I wasn’t familiar enough with the protocol for marriage proposals to know what was supposed to come next. Chances were good that the standard reaction wasn’t to burst into tears, but that was exactly what I felt like doing. I had no idea why. I’d gone into this situation with my eyes wide open. I knew what the stakes were and still chose to play—but there it was. I wanted to curl up in Grant’s lap and cry like a baby until he made it all okay again.
Which was why I did the opposite. I did the only thing I could think of that would take this ache away, the only thing between us that I knew was one hundred percent real.
I kissed him.
With my arms around his neck and my body pressed to his, I kissed him so hard, he couldn’t deny me any longer. I kissed him so deep, I still haven’t come up for air.
28
THE END
(Present Day)
It’s a strange thing to know you’re a widow.
I’ve seen good, decent women react to that news before, falling to their knees and screaming in agony, a part of their soul ripped away. I’ve also seen Tara react to that news before, in a huff of irritation and outrage, her bags packed and the cab waiting before it had time to settle.
I
feel neither of these things. Standing outside the room that contains all that’s left of my husband, I have neither voice nor body. I’m only numb.
“Pen, don’t—” Riker tries to prevent me from twisting the doorknob, but I have to know. I have to see.
I notice his body right away, a huddled lump near a desk on the far side of the room. It’s almost funny how much one man’s body looks like another when the life has been extinguished. From here, it looks like he shares several characteristics with the man Riker felled over by the elevators—the same tilt to his head and slack jaw, the same eyes closed against the world, fluttering to wakefulness.
Wakefulness?
With a cry still lodged in the base of my throat, I take stilted steps toward the body. It isn’t dead. He isn’t dead. I’m not too late.
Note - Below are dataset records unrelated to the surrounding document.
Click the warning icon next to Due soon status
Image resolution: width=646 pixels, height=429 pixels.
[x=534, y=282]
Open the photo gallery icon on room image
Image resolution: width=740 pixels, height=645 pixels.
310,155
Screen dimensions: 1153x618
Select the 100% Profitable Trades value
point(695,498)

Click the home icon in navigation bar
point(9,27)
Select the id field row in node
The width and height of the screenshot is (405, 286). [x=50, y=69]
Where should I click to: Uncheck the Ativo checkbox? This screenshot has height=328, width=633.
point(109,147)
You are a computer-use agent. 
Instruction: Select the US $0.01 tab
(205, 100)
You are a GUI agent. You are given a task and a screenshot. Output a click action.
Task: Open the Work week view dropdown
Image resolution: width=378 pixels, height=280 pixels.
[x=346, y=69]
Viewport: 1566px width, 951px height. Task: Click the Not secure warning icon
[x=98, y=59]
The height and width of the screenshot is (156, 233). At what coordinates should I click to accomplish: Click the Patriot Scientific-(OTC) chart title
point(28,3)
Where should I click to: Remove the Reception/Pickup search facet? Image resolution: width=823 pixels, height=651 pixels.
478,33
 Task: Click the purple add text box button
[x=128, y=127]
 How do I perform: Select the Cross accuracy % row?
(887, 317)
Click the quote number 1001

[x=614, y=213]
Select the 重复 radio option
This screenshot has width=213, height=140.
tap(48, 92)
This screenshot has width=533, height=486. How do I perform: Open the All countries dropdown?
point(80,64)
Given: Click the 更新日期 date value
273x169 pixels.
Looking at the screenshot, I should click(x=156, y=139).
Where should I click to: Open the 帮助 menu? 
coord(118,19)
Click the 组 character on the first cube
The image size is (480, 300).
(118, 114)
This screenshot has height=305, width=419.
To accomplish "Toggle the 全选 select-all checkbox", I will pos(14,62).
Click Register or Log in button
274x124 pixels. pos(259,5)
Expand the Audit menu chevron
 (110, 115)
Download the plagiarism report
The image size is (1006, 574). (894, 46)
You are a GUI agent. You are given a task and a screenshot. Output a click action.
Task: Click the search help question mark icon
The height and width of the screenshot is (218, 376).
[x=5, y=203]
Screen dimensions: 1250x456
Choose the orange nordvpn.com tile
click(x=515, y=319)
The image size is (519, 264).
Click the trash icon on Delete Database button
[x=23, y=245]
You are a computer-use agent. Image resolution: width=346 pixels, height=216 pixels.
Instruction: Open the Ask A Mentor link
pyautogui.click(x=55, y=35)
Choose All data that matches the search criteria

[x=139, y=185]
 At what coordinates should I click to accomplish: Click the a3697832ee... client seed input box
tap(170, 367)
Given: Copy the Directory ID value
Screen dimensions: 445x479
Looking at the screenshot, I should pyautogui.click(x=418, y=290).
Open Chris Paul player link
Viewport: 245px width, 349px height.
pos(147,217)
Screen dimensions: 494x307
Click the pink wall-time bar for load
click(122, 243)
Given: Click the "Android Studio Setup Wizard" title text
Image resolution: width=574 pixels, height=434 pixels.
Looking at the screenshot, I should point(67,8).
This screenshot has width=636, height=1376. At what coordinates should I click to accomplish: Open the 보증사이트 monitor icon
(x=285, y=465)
I stop before I get far into the room as the man groans again and rolls onto his back. I don’t recognize the pug nose or the pointed chin, and I would never have fallen for someone who could so casually wear that shade of green. Not only is the man on the ground not dead, he’s also not Grant. I cast a wide-eyed glance around me, scanning for the familiar dark-blond curls that run like silk through my fingers.
I see more slumped bodies, groaning bodies, huddled bodies…none of which are his. Nor is he the man standing behind the desk, the one with his arms raised as if there’s a gun pointed at his head.
“Penelope, you’re blocking my aim.” Grant’s voice sounds from behind me before I can make sense of my surroundings. “Do you think you could move about two feet to your left?”
I turn and release the scream that the good, decent woman inside me has been holding hostage—and for once, I’m not ashamed. I’d scream a thousand times if it meant I could capture this moment forever.
“Grant!” Even though the gun is now technically pointed at me, I don’t hesitate in throwing myself the remainder of the distance and burying my head in his chest. I’ve always loved the smell of him—soap warmed by skin and sweat, the fabric softener all our clothes share—but I’m not sure I’ve ever appreciated it as much as I do right now. “You’re not dead. You’re here. You’re alive.”